Problem statement
Would you transcribe the line that holds "Given: Click the 往来邮件 button in toolbar" and all the lines below it, through the final one, exactly and with nothing else?

Exercise inputs
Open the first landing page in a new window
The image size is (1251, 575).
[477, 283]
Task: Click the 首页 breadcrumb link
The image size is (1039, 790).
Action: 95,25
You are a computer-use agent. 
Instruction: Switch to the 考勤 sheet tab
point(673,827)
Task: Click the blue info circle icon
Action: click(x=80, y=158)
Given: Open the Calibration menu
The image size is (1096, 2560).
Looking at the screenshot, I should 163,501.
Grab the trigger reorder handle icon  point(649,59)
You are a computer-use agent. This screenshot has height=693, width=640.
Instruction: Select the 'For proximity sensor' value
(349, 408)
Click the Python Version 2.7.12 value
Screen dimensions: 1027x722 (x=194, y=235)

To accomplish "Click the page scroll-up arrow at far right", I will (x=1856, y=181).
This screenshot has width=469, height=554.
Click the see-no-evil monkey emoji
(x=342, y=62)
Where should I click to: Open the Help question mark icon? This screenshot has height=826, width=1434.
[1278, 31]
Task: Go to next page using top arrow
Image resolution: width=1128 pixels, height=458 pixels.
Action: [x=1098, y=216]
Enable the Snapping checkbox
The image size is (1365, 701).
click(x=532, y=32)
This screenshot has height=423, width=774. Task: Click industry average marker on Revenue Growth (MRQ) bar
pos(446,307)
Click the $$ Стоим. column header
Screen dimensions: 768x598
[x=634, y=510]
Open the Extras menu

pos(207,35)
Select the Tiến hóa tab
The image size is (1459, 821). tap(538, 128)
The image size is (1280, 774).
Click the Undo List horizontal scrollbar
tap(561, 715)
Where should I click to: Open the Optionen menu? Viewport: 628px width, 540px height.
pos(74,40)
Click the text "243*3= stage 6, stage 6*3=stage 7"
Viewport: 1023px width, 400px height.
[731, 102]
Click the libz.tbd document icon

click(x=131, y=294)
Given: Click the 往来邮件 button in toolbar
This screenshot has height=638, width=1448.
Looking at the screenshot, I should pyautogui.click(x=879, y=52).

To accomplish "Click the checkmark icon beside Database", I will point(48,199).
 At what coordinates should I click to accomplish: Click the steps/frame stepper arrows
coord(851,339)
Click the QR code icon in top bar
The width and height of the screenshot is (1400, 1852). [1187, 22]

Problem solution
Given: Click the 往来邮件 button in toolbar
This screenshot has height=638, width=1448.
Looking at the screenshot, I should pyautogui.click(x=879, y=52).

To accomplish "Click the checkmark icon beside Database", I will point(48,199).
 At what coordinates should I click to accomplish: Click the steps/frame stepper arrows
coord(851,339)
Click the QR code icon in top bar
The width and height of the screenshot is (1400, 1852). [1187, 22]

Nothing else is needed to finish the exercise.